Format the lines below as a numbered list, skipping any blank lines and leaving the pictures out.

==== RECORDS ====

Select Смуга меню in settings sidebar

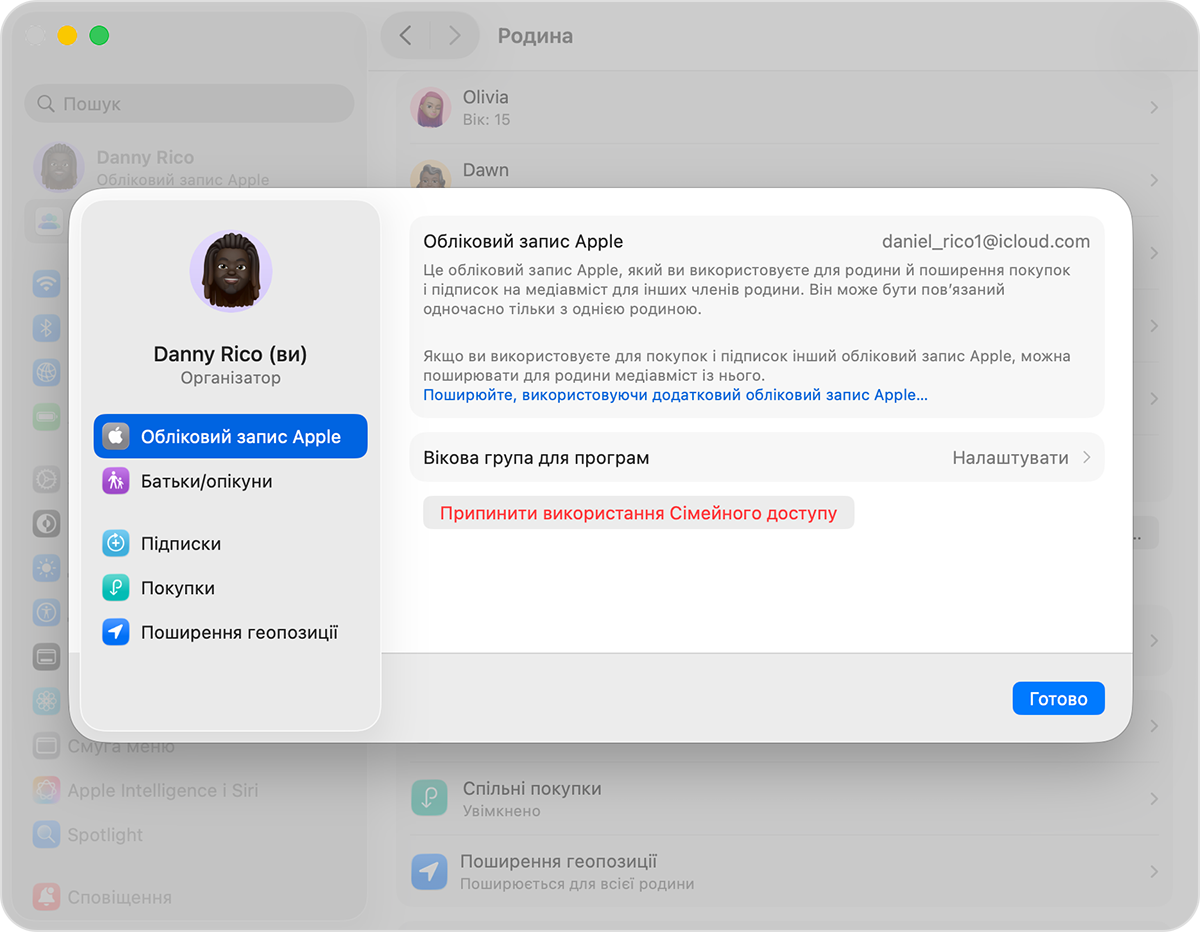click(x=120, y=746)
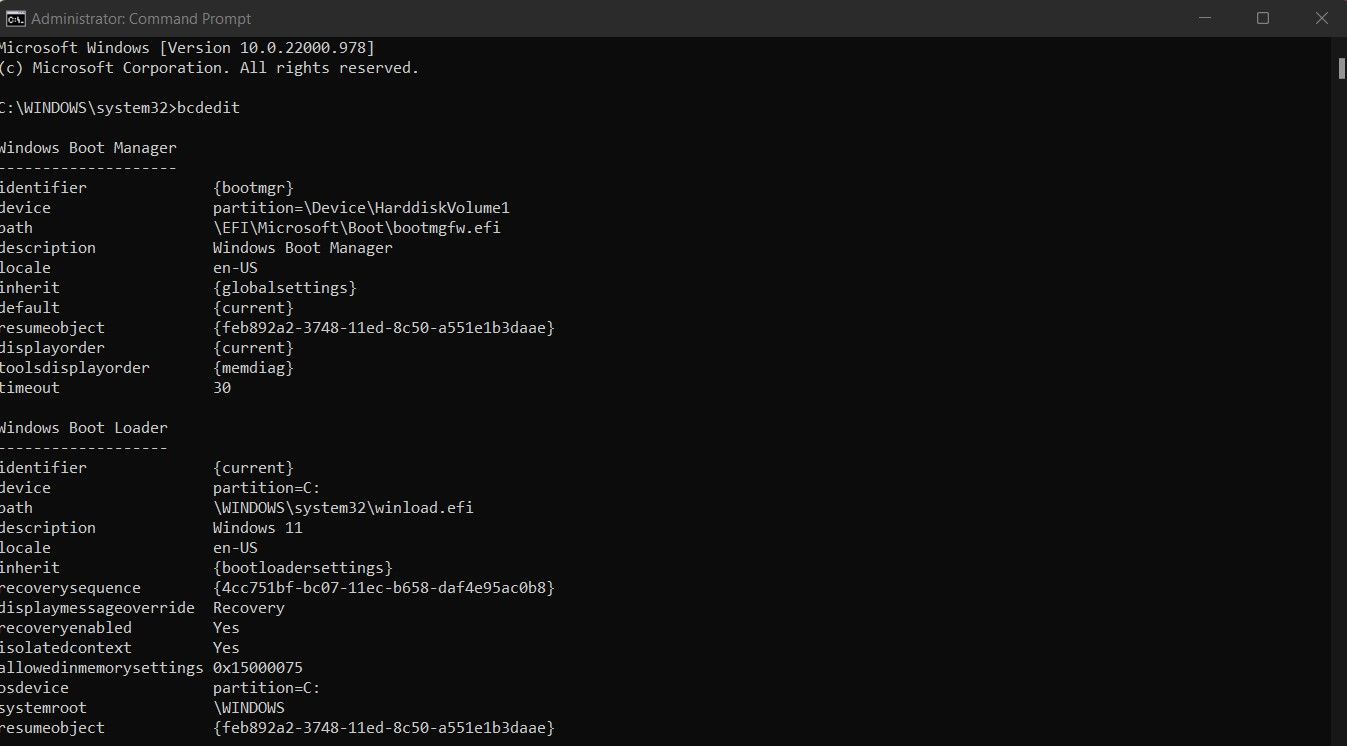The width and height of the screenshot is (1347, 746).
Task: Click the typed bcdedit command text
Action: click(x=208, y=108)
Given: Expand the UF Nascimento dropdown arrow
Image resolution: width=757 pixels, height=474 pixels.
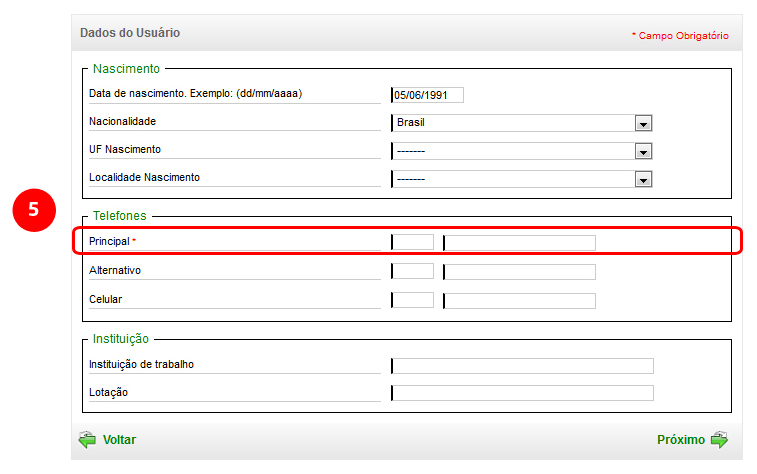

====

EXPECTED ANSWER:
1. Select Смуга меню in settings sidebar
2. click(x=120, y=746)
3. The width and height of the screenshot is (1347, 746).
4. Task: Click the typed bcdedit command text
5. Action: click(x=208, y=108)
6. Given: Expand the UF Nascimento dropdown arrow
7. Image resolution: width=757 pixels, height=474 pixels.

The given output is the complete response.